It is scarcely possible to consider the character of Katharina with gravity; her shrewishness is so wildly extravagant, so inconceivable in any maiden, "young, beauteous, and brought up as best becomes a gentlewoman," that she may serve but as the heroine of the extravaganza wherein she figures -- and as a burlesque "moral and example" to those "not impossible shes" who are cursed, within the bounds of probability, with her unamiable proclivities.

The predicaments of this brawling Kate are extremely ludicrous; but we cannot be so charitable towards her peculiar sin against womanhood as to pity them, even when she is most hardly pressed -- she deserves even more than she suffers, at the hands of her mad Petruchio; and the outward fruits of her trials and tribulations are highly satisfactory. Nevertheless, we own we have but little faith in the enduring quality of a "taming" which is procured by almost the same means as are employed in the subduing of a wild animal, and by a husband who neither loves nor is loved by her; we much fear that -- the keeper and his lash out of sight -- this human wild-cat, "convinced against her will," would be "of the same opinion still."

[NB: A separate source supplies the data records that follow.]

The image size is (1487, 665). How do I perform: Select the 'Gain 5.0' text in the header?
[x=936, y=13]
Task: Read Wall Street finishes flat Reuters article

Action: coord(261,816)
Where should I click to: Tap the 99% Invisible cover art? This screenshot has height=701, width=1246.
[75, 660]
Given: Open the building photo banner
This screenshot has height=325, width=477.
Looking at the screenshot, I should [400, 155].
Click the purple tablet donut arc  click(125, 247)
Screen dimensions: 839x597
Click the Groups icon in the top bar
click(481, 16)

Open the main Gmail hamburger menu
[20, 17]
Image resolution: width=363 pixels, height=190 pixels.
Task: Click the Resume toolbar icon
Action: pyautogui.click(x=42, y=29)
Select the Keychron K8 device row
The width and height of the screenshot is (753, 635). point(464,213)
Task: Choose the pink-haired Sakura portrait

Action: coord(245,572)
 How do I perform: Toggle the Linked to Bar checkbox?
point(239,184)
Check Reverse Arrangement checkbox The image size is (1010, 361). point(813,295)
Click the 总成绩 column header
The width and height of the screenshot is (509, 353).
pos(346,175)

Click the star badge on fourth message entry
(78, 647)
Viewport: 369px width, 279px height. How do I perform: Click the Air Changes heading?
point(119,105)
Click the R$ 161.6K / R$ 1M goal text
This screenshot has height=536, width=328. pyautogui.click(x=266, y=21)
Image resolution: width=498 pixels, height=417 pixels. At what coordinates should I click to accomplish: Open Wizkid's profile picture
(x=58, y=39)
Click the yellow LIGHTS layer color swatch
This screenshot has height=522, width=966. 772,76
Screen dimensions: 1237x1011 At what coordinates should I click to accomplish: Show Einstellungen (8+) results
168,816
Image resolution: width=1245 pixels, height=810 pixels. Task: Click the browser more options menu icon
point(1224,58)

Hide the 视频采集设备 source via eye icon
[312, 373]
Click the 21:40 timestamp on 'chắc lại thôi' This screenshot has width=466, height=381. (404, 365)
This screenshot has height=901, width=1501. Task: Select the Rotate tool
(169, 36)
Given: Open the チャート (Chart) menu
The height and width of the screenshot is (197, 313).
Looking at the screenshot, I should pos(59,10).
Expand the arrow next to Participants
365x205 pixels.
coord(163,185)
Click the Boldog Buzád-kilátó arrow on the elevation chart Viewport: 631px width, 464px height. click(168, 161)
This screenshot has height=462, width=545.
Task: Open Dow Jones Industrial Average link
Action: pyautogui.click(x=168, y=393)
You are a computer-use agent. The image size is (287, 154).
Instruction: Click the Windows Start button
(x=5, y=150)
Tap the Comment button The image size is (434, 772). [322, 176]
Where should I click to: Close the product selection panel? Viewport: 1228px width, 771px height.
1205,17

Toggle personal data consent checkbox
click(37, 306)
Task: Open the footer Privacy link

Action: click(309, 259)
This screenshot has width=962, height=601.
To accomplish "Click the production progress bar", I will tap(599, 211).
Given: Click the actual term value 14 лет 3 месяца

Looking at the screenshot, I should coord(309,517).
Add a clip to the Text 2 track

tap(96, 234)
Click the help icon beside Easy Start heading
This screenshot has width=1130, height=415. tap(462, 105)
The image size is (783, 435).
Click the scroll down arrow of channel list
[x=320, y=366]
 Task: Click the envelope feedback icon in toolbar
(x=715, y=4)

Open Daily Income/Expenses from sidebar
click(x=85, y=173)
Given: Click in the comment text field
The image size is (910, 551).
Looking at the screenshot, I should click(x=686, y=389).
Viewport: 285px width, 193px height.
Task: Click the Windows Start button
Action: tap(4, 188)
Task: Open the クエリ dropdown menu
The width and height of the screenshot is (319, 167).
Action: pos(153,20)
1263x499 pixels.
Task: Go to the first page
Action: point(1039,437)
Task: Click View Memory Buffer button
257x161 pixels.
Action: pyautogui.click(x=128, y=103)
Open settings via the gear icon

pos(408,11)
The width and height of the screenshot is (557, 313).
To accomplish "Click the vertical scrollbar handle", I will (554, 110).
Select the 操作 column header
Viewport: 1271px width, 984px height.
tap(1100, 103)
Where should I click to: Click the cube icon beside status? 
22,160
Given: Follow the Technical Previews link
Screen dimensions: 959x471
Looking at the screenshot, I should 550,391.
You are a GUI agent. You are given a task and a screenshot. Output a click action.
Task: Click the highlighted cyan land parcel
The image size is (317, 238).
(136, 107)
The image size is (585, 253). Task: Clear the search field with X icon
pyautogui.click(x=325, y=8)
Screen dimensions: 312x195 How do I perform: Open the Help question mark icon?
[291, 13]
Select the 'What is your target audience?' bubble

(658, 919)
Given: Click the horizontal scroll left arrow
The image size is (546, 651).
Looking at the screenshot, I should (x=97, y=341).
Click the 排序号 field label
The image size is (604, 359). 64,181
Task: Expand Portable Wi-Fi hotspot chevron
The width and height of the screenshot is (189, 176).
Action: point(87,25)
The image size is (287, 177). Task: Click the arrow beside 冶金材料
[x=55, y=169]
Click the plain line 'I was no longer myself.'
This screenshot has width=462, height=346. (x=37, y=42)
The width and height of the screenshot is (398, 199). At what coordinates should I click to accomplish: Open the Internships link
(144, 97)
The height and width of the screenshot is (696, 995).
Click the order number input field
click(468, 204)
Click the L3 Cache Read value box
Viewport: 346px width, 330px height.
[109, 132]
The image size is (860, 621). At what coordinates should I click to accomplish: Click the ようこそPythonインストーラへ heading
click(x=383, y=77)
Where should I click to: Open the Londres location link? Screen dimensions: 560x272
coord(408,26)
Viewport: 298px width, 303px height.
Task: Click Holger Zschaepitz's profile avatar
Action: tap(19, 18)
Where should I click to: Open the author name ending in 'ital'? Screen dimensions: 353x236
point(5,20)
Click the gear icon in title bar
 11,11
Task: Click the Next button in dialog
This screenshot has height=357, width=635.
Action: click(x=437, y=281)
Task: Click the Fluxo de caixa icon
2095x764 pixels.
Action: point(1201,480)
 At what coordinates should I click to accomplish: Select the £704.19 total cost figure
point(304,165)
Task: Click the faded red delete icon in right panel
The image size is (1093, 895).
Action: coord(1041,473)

One is amused at Hazlitt's absurdities about Petruchio's metamorphosing his wife's senses at his will -- as if he believed that Katharina actually sees what her husband pretends to see; so far from affording satisfaction to a man of less blunted sensibilities than her husband, Kate's ready acquiescence in his palpable nonsense would be full of sarcasm, ten times more insulting, more spiteful, than her honest railing.



How to cite this article:
Palmer, Henrietta L. The Stratford gallery, or, The Shakespeare sisterhood. New York: D. Appleton and Co., 1859. Shakespeare Online. 20 Oct. 2009. (date when you accessed the information) < http://www.shakespeare-online.com/plays/characters/sisterhoodkatharina.html >.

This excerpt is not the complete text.